Even in cases where U.K. participation has been agreed as fine in principle, it can sometimes be blocked in practice by making difficult-to-meet demands of London: usually financial.

A plan for the U.K. to join the first phase of the EU’s SAFE rearmament loan scheme was entirely scuppered by an insistence that London pay billions of euros to participate. Talks ended without agreement by mutual consent.

Running out of road

There may also be trouble already on other files.

Already, EU capitals have attached new conditions to the electricity trading deal conceived at last year’s summit, setting a new requirement that Britain pay into EU “cohesion” funds in exchange for access. Whether the two sides can agree a number remains to be seen.

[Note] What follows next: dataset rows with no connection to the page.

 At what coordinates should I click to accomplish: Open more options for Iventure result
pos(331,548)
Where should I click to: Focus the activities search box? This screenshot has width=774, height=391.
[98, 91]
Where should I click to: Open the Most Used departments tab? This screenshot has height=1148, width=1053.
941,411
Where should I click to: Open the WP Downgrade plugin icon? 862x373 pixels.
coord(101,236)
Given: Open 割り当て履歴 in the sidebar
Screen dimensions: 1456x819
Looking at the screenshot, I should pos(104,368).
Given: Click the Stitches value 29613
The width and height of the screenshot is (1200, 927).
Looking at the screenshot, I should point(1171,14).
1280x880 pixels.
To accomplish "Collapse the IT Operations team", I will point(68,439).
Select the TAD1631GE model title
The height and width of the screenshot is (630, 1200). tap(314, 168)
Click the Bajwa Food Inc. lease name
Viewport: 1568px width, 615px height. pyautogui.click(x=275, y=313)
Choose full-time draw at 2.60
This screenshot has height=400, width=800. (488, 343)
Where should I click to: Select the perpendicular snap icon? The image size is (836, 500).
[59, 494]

For these reasons, some observers are skeptical Starmer’s pick ‘n’ mix approach can be taken much further.

“We’re kind of running out of the approach of ‘what more could we get through little bits of single market access,’” David Henig, U.K. director of the European Centre for International Political Economy (ECIPE), told a seminar at the University of Sussex earlier this month.

“In order for the U.K. to substantively move on beyond the current negotiating agenda, it will need to make a much bigger leap, rub out some of those red lines, and start being prepared to talk about substantial financial contributions, movement of people, and more generally, about being partners with Europe,” Henig added.